- _EXTRACTED TEXT_
◆ ◆ ◆ ◆
It was the final straw. Three coworkers, already aggravated by their callous manager and insensitive consultants, learn about companywide layoffs. Angry, they grab a baseball bat and smash a printer to pieces. Fortunately, while such scenes abounded in "Office Space," most of us leave our Louisville Sluggers at home. But TPS reports and toxic work environments still abound. Just 9 percent of American workers rate their company cultures favorably. If companies want to change that sobering statistic, they need to foster a sense of community and belonging. By doing so, they won't just save their printers and Xerox machines -- they'll increase employee productivity, reduce turnover, and boost profits.
When employees love coming to work, companies prosper. Stock returns for Fortune's "100 Best Companies to Work For" are nearly double those of the general market. Unsurprisingly, those firms have less turnover. That's a major boost to their bottom lines, since replacing an employee can cost more than twice her salary.
Companies don't just luck into having great cultures. And they can't buy workers' enduring loyalty and enthusiasm merely by providing perks like on-site massages and nap pods. It takes deliberate effort to create a company culture that employees want to embrace. Some firms create tight-knit cultures by designing an office layout that encourages teamwork and bonding. Yelp, for instance, wanted to encourage interaction among hundreds of employees spread out over a dozen different floors. So the company redesigned its office space to include open common areas and coffee bars on different floors. A year after the office renovation, Yelp saw a 62 percent increase in revenue -- and earned its first-ever annual profit.
Other companies foster corporate pride through sponsored volunteer activities. For instance, PCL Construction organizes Habitat for Humanity homebuilding events -- enabling workers to apply the skills they've learned on the job to serve their communities. Such projects give employees time to bond with co-workers they wouldn't necessarily work with on a day-to-day basis. Such volunteering programs boost morale -- and attract and retain talented employees. More than 97 percent of business school graduates are willing to earn less money to work for a more socially and ethically responsible company, according to a study from the Stanford Graduate School of Business.
◆ ◆ ◆ ◆
- _SOURCE MATERIAL_

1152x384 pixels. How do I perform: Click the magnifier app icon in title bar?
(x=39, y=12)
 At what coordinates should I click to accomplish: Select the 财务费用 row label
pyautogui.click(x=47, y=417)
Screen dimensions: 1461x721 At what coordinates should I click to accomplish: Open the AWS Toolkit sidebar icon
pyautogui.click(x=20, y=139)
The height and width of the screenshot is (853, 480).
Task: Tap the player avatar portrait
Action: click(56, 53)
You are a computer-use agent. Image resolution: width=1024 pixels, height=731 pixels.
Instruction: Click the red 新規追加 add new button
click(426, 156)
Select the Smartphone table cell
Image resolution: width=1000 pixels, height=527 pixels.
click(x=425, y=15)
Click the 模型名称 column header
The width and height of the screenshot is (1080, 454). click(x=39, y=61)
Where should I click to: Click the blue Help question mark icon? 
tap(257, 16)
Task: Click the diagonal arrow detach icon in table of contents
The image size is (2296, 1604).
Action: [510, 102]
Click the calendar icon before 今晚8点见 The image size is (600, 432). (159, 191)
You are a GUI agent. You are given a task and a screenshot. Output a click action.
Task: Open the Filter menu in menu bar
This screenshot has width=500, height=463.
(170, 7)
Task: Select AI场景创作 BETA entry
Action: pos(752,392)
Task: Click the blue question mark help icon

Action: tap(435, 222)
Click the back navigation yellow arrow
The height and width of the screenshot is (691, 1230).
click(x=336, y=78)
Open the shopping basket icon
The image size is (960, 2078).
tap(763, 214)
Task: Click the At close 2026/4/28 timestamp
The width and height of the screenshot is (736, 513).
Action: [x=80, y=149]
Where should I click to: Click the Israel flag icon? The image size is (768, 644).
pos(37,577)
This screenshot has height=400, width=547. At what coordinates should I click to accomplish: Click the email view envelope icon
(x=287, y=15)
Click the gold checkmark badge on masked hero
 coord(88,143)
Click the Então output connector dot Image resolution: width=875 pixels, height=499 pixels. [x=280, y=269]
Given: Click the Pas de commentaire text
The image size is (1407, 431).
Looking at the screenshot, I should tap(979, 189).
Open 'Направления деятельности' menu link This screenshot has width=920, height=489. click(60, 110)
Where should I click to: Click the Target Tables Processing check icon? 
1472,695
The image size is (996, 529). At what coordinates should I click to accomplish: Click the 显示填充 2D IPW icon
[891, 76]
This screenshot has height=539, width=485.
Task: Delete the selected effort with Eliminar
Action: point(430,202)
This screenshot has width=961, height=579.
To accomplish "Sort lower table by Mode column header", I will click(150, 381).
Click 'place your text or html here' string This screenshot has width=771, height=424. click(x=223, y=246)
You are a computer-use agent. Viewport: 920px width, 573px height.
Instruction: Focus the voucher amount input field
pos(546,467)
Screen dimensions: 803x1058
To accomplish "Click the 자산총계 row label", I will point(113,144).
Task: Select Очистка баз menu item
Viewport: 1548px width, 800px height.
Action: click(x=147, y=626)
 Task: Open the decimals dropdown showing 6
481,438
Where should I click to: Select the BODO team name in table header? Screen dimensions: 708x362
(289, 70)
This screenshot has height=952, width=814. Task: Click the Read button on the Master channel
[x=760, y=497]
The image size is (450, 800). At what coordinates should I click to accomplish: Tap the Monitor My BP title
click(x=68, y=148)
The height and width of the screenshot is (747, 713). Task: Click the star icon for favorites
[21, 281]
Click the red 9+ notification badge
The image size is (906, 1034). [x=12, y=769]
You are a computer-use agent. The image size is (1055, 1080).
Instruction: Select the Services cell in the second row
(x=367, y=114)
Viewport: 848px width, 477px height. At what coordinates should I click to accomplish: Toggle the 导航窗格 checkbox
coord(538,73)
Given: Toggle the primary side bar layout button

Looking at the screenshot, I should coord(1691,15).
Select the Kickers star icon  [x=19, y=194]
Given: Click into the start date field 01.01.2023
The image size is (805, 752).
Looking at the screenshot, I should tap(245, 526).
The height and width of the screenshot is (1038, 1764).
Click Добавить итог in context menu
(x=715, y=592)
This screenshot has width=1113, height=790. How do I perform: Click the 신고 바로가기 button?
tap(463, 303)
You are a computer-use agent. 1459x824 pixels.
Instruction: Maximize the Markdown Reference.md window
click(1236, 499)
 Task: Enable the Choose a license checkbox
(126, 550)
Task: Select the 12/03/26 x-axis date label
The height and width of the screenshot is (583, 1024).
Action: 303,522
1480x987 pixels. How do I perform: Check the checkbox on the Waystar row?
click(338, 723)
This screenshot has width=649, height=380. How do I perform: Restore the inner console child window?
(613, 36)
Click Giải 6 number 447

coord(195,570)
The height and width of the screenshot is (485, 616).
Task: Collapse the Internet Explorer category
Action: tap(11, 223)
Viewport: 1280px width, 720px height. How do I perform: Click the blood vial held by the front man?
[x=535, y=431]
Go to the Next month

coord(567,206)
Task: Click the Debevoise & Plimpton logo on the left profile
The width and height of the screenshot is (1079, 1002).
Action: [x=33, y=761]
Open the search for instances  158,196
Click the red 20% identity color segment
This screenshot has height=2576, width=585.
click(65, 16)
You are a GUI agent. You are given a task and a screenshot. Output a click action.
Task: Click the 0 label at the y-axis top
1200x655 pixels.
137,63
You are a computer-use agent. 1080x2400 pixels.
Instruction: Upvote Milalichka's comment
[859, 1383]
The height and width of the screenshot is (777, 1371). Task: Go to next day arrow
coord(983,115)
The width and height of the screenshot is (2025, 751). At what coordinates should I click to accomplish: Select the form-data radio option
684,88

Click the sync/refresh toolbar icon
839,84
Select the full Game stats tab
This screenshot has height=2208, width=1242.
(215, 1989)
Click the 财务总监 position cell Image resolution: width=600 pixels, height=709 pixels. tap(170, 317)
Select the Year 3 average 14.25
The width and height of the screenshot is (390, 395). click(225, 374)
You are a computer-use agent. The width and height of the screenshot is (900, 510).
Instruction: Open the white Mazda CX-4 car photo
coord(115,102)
◆ ◆ ◆ ◆
- _TASK 1_
Write out the passage of the workplace culture text from "Other companies foster" up to and including "School of Business.", copied word for word.
- _TASK 2_
Pick up the piece on company culture and employee belonging at the point where it stops, and keep writing it.
Nothing in these lines matters for what comes next.

- _RESPONSE 1_
Other companies foster corporate pride through sponsored volunteer activities. For instance, PCL Construction organizes Habitat for Humanity homebuilding events -- enabling workers to apply the skills they've learned on the job to serve their communities. Such projects give employees time to bond with co-workers they wouldn't necessarily work with on a day-to-day basis. Such volunteering programs boost morale -- and attract and retain talented employees. More than 97 percent of business school graduates are willing to earn less money to work for a more socially and ethically responsible company, according to a study from the Stanford Graduate School of Business.

- _RESPONSE 2_
Other firms nurture a loyal, encouraging culture through employee recognition programs. These events show workers that management values and appreciates them. That's crucially important, because employees who don't feel sufficiently recognized for their accomplishments are twice as likely to report that they plan to quit within a year, according to Gallup.
At Namely, an HR software company, management convenes monthly, all-staff meetings to publicly praise high performers. Having upper management acknowledge employee achievements is a particularly savvy strategy. Polling shows that a quarter of all workers say the most memorable recognition they've received comes from their CEO or other high-level executive.
Employers can also create a great culture and win employees' loyalty by showing them they have a career -- not just a job. One way to do that is to clarify avenues for advancement -- and let employees know that the company seeks to promote from within. At KI Furniture, which I head up, we partner with Northeast Wisconsin Technical College to sponsor a Management Training program for our managers and employees with high potential. Investing in our employees' professional development shows them we care about their long-term success. And it helps us mold workers into the company's future leaders.
There are many strategies that business leaders can employ to create a great company culture -- but no shortcuts. If executives don't "get the memo," they'll continue to miss opportunities to create an inviting company culture that propels productivity and generates loyalty.